Saved data entries
= Beginning of Section =
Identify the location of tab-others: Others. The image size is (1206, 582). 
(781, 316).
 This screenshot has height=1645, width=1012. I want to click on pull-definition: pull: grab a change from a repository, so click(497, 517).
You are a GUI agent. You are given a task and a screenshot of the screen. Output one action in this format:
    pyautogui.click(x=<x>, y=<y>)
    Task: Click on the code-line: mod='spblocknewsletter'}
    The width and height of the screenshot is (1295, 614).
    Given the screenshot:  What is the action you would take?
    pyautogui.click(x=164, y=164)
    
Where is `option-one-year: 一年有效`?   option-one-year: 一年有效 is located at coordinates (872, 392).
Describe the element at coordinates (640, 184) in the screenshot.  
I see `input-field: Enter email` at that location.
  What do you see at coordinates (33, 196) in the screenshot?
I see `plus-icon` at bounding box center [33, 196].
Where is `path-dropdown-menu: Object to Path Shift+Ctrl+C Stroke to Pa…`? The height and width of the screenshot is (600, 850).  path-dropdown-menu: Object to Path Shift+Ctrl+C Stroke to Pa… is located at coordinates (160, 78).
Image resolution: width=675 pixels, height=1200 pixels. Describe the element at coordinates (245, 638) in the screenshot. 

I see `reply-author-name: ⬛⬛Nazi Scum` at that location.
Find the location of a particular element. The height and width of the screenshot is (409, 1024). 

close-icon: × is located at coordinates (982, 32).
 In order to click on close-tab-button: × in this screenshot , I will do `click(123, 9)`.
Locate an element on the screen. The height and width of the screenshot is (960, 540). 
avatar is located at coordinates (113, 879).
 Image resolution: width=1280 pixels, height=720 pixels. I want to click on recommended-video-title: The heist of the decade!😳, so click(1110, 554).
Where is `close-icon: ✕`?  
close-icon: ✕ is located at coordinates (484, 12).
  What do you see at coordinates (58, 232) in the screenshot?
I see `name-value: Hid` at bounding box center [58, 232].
= End of Section =
Copy every one of the rows above, word for word.

## TASK RESULT
Identify the location of tab-others: Others. The image size is (1206, 582). 
(781, 316).
 This screenshot has height=1645, width=1012. I want to click on pull-definition: pull: grab a change from a repository, so click(497, 517).
You are a GUI agent. You are given a task and a screenshot of the screen. Output one action in this format:
    pyautogui.click(x=<x>, y=<y>)
    Task: Click on the code-line: mod='spblocknewsletter'}
    The width and height of the screenshot is (1295, 614).
    Given the screenshot:  What is the action you would take?
    pyautogui.click(x=164, y=164)
    
Where is `option-one-year: 一年有效`?   option-one-year: 一年有效 is located at coordinates (872, 392).
Describe the element at coordinates (640, 184) in the screenshot.  
I see `input-field: Enter email` at that location.
  What do you see at coordinates (33, 196) in the screenshot?
I see `plus-icon` at bounding box center [33, 196].
Where is `path-dropdown-menu: Object to Path Shift+Ctrl+C Stroke to Pa…`? The height and width of the screenshot is (600, 850).  path-dropdown-menu: Object to Path Shift+Ctrl+C Stroke to Pa… is located at coordinates (160, 78).
Image resolution: width=675 pixels, height=1200 pixels. Describe the element at coordinates (245, 638) in the screenshot. 

I see `reply-author-name: ⬛⬛Nazi Scum` at that location.
Find the location of a particular element. The height and width of the screenshot is (409, 1024). 

close-icon: × is located at coordinates (982, 32).
 In order to click on close-tab-button: × in this screenshot , I will do `click(123, 9)`.
Locate an element on the screen. The height and width of the screenshot is (960, 540). 
avatar is located at coordinates (113, 879).
 Image resolution: width=1280 pixels, height=720 pixels. I want to click on recommended-video-title: The heist of the decade!😳, so click(1110, 554).
Where is `close-icon: ✕`?  
close-icon: ✕ is located at coordinates (484, 12).
  What do you see at coordinates (58, 232) in the screenshot?
I see `name-value: Hid` at bounding box center [58, 232].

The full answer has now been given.